**Written exercise:**
Reproduce the lines between the one containing "This screenshot has width=342, height=322." and the one containing "Task: Click the Details column header", inclusive, renaming "employee list" to "staff list" and leaving everything else unchanged.

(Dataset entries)
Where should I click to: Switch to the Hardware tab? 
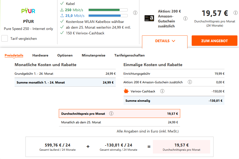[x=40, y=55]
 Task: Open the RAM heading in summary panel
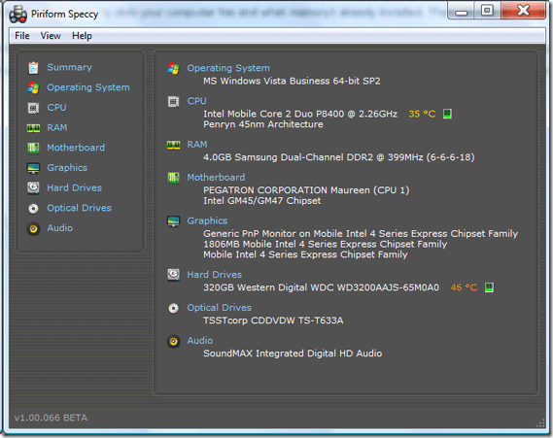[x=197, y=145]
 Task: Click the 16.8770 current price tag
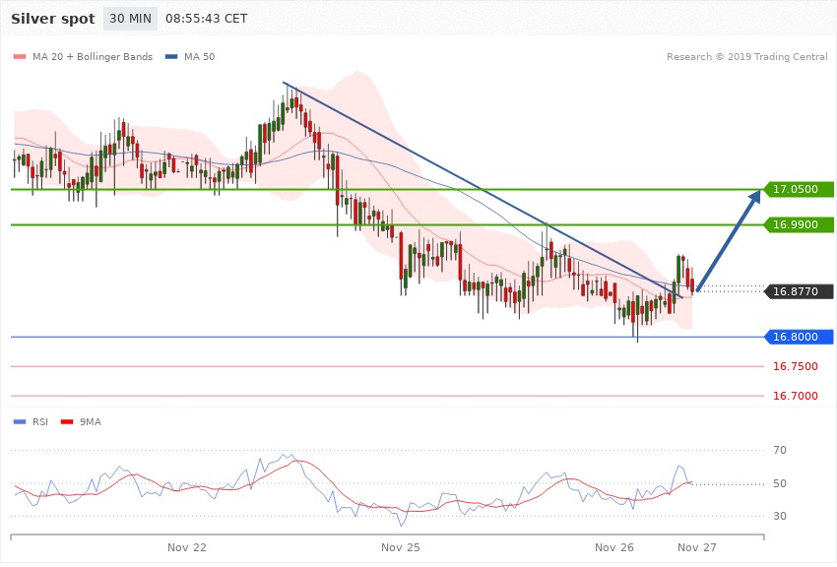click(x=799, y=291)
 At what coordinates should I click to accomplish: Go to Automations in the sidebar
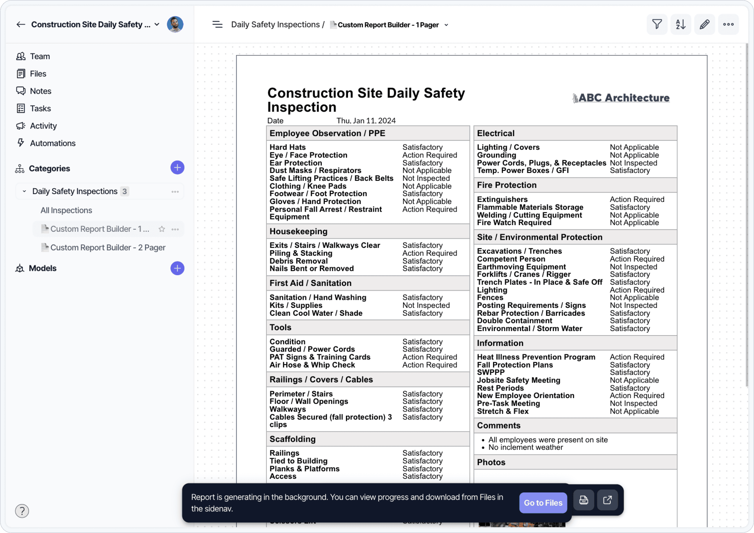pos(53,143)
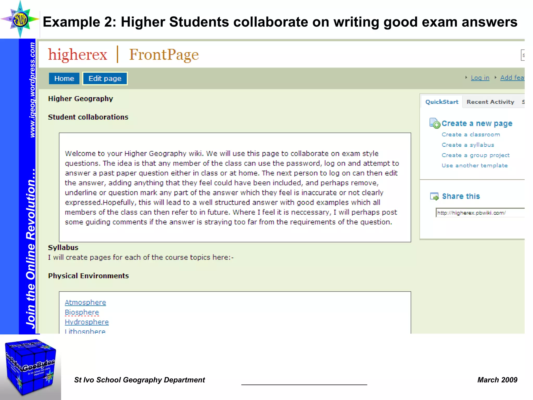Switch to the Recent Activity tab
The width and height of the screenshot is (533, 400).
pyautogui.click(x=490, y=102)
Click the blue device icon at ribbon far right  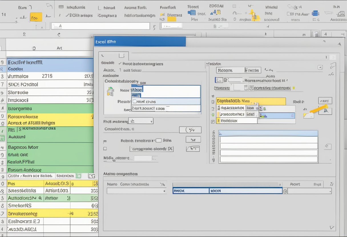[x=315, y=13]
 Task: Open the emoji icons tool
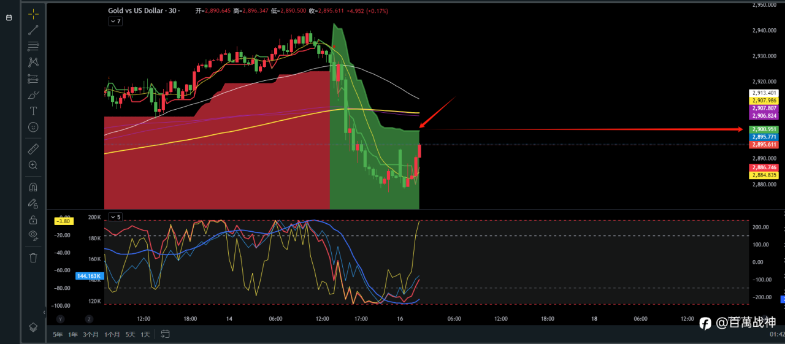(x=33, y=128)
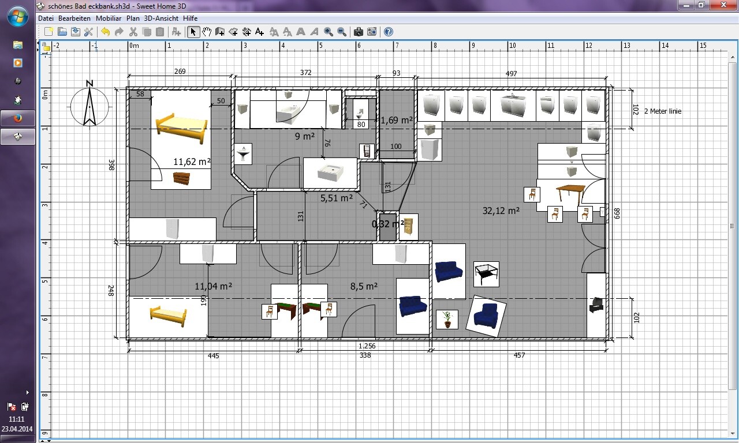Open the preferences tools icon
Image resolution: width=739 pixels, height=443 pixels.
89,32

--

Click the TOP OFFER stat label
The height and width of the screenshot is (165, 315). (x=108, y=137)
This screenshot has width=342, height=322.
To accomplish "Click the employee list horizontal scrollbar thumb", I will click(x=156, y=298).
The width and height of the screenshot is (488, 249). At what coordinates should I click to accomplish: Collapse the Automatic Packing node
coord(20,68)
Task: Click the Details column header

**Answer to the exercise:**
This screenshot has width=342, height=322.
To accomplish "Click the staff list horizontal scrollbar thumb", I will click(x=156, y=298).
The width and height of the screenshot is (488, 249). At what coordinates should I click to accomplish: Collapse the Automatic Packing node
coord(20,68)
Task: Click the Details column header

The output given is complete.